Brain Processing and Neural Mechanisms
All the information the brain has about a sound comes from the auditory nerve. The firing rate of auditory neurons depend on the spectrum of the sound and the sound level. In addition to firing rate, auditory neurons have the remarkable ability to "phase lock" to a stimulus up to 1-2 kHz.
The lateral superior olive (LSO) has neurons that are responsible for extracting ILD cues. The neurons receive excitatory inputs from the ipsilateral ear and inhibatory inputs from the contralateral ear. The medial superior olive (MSO) has neurons that are responsible for extracting ITD cues. The neruons receive excitatory inputs from both the ipsilateral and contralateral ears. The is specialized anatomy that preserves the timing of the neural firings such that these excitatory-excitatory (EE) neurons can act as a coincidence detector and only fire if they receive both ipsilateral and contralateral input at the same time.

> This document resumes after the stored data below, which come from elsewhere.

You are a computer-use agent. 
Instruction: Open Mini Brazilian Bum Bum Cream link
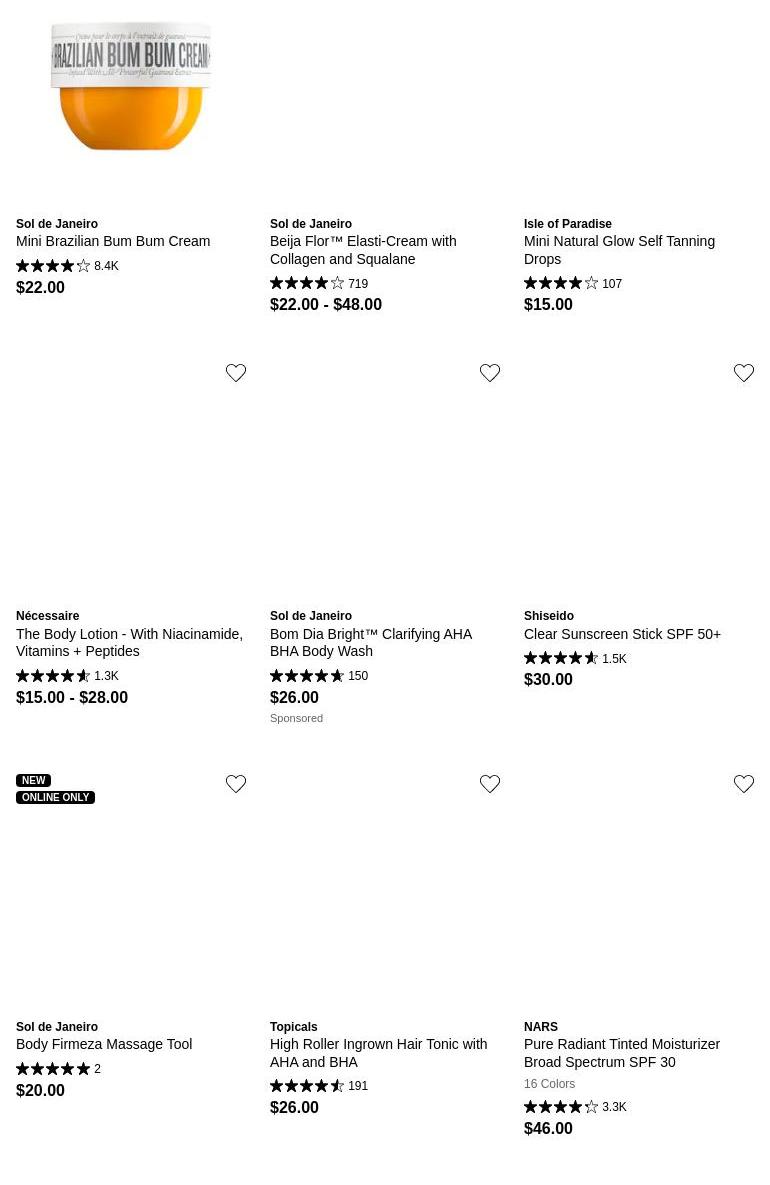point(113,241)
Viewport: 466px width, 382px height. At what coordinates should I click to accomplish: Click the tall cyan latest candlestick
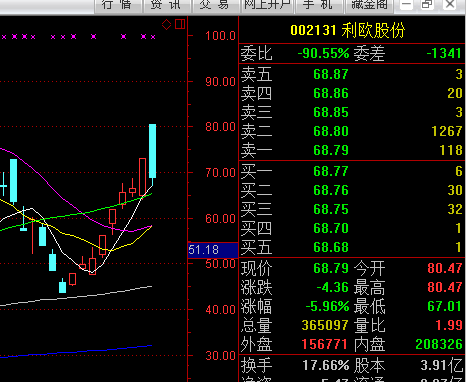tap(152, 151)
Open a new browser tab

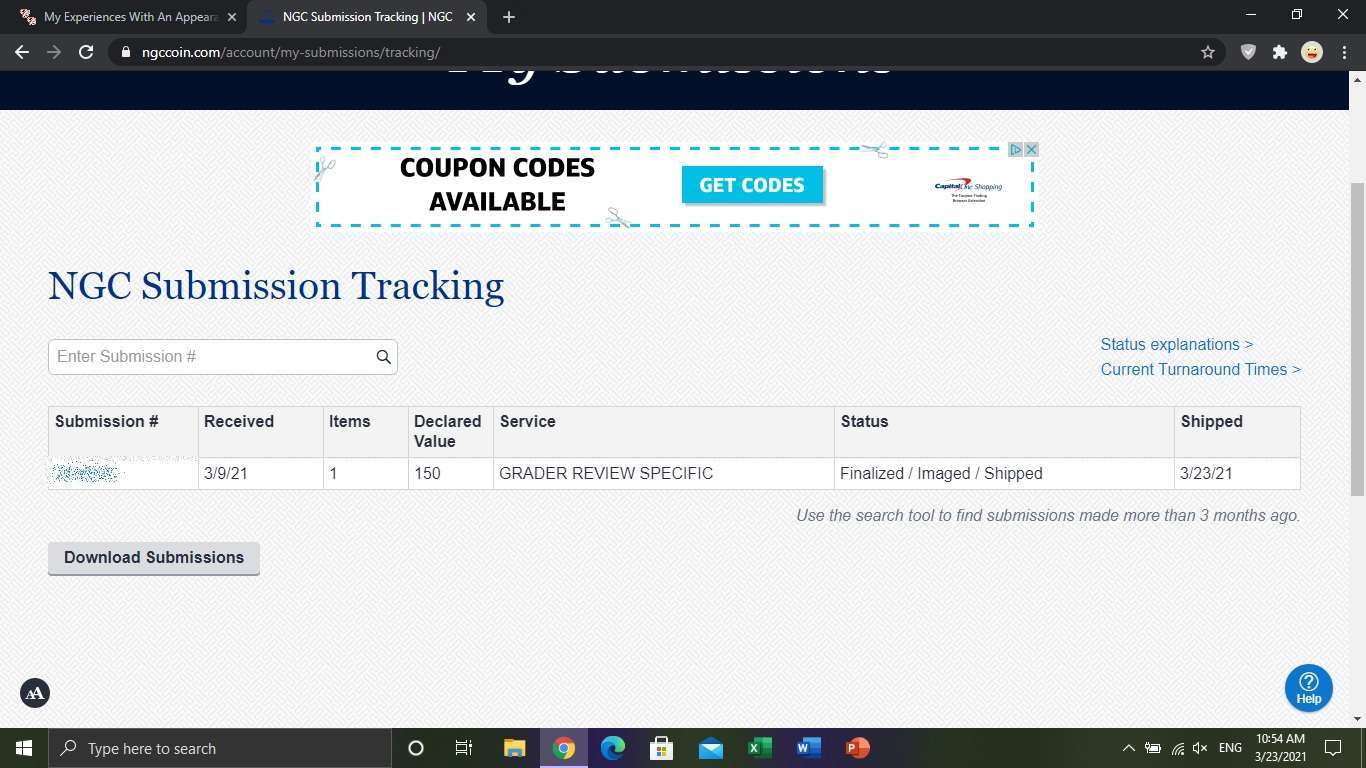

In some species there are intricate axonal "delay lines" that change the relative time of arrivals of the contralateral and ipsilateral inputs such that each MSO neuron is tuned to a particular ITD.
Sound localization is mainly processed in the auditory cortex, where both ITD and ILD are analyzed to determine sound direction.
Factors Influencing Sound Localization
Sound localization is influenced by various factors, including the shape of the outer ear, which can affect how sounds are funneled into the ear canal. The shape of the outer ear, or pinna, plays a crucial role in sound localization by affecting how sound waves are captured and funneled into the ear canal. Different frequencies may be enhanced or diminished based on the contours of the outer ear. This filtering effect helps the brain gather more accurate information about the direction of a sound source, enabling better localization abilities.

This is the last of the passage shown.